- _CHALLENGE 1_
In the passage on Hybar's steel production, what is the name of the company's sister company?

- _SOURCE PASSAGE_
________________________________________

Hybar also has a special rate power contract with Entergy Arkansas, which has one of the lowest-carbon electric generation portfolios in the United States.
The company is further supported by its sister company, Green & Clean Power, which operates the largest industrial behind-the-meter solar and battery storage facility in the U.S. The facility is located next to Hybar and feeds power directly into its operations.
After receiving final certifications and completing harmonic tests later this summer, Hybar expects that, when the sun is shining, it will be the only steel producer in North America capable of producing steel using 100% renewable energy.
Following the expansion, Hybar expects to produce close to 5,000 tons of rebar per year per employee, which the company believes would give it the most productive labor force in the global steel industry.

________________________________________

- _CHALLENGE 2_
In the records below, turn the lines starting at the one containing "You are a computer-use agent." and ending at the end of the records into a Markdown table with the columns Row and Line. Skip blank lines and omit the pictures.

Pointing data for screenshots
________________________________________

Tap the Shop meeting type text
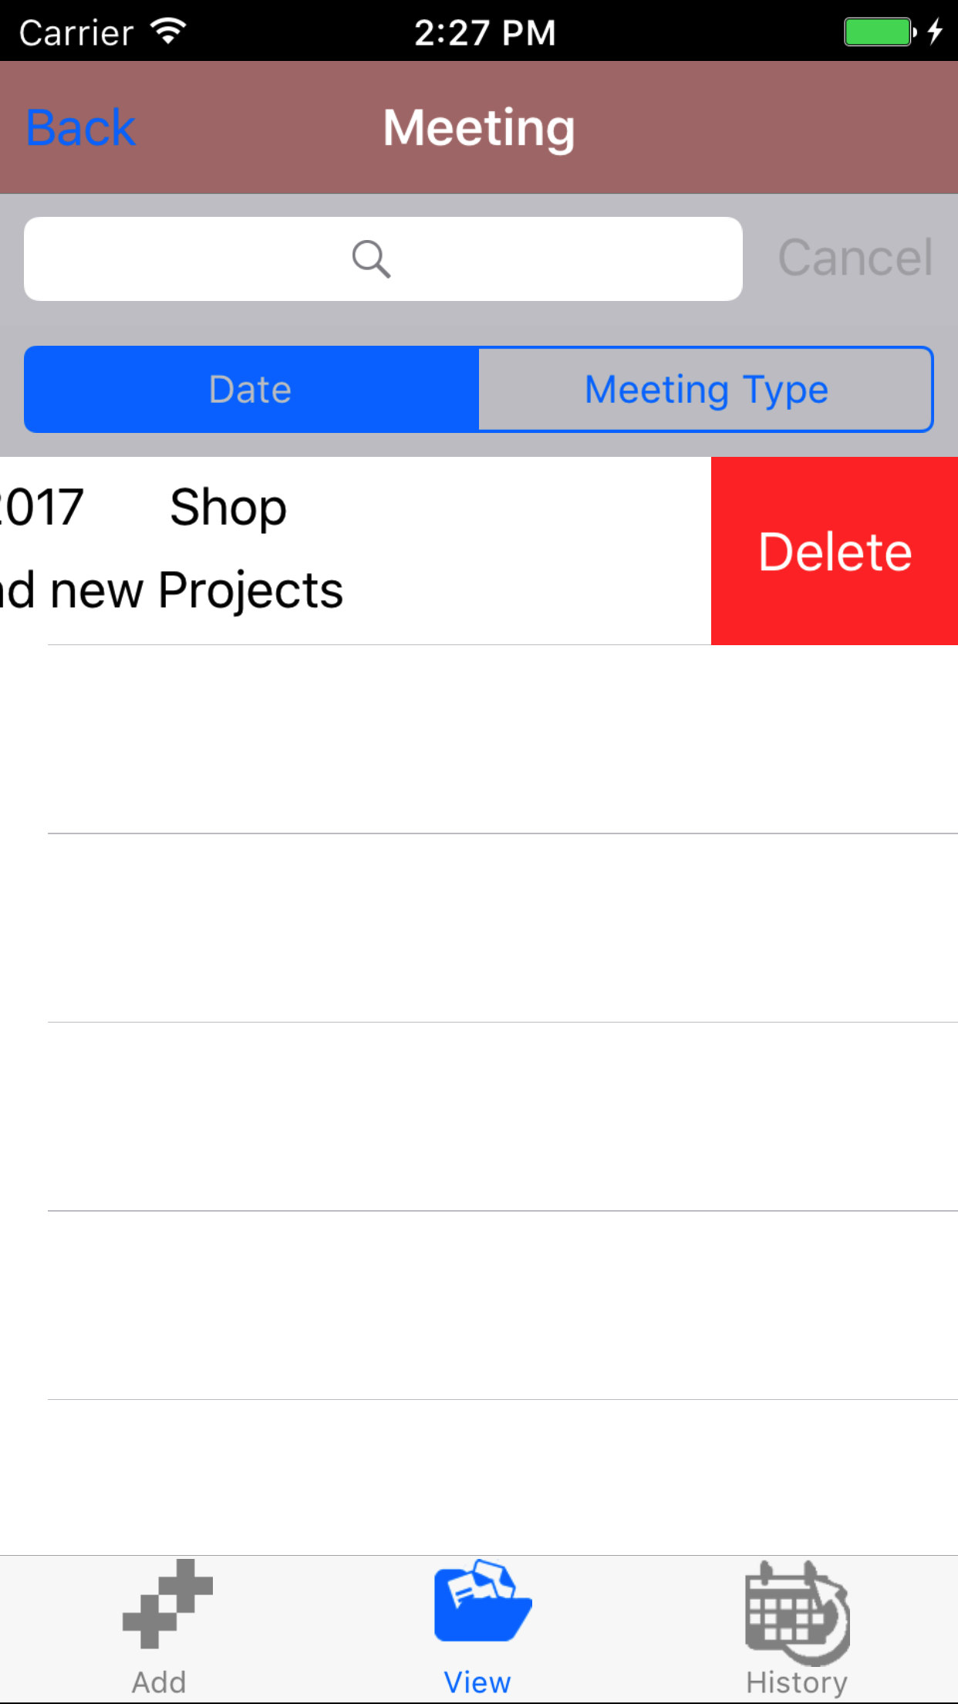 (x=228, y=507)
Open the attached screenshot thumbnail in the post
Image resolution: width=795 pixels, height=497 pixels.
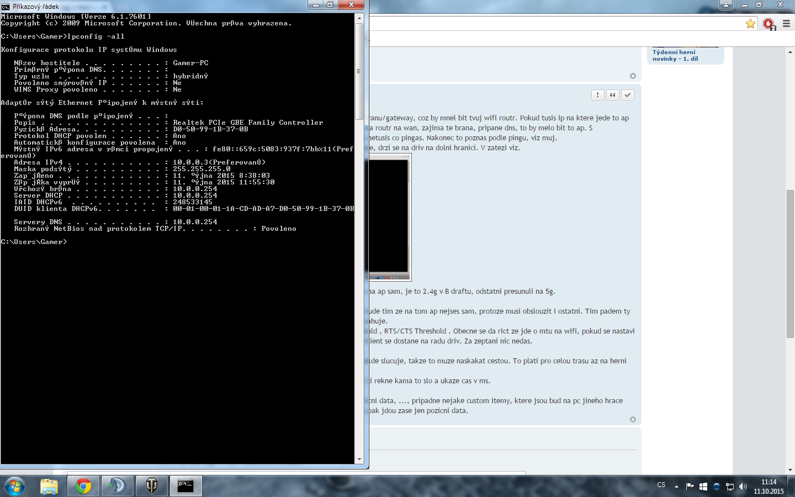(x=390, y=218)
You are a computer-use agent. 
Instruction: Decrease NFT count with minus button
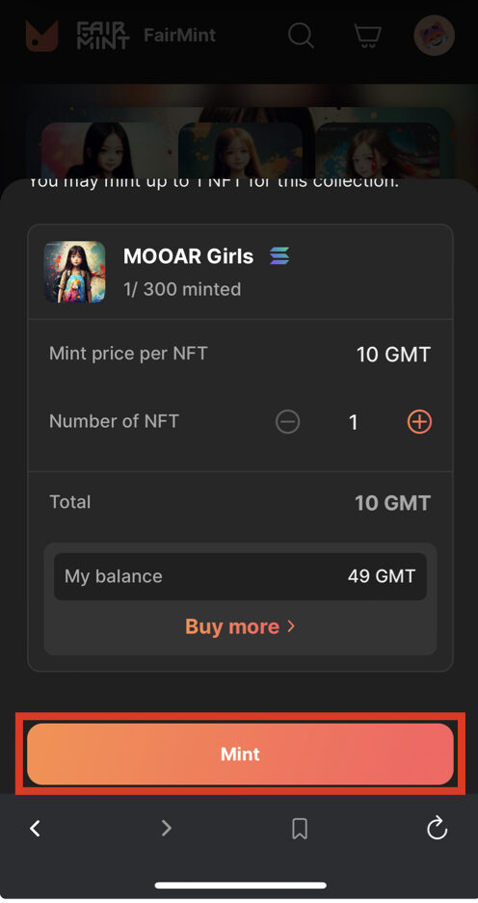click(287, 422)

________________________________________

- _CORRECT RESPONSE 1_
Green & Clean Power.

- _CORRECT RESPONSE 2_
| Row | Line |
|---|---|
| 1 | You are a computer-use agent.  |
| 2 | Instruction: Decrease NFT count with minus button |
| 3 | click(287, 422) |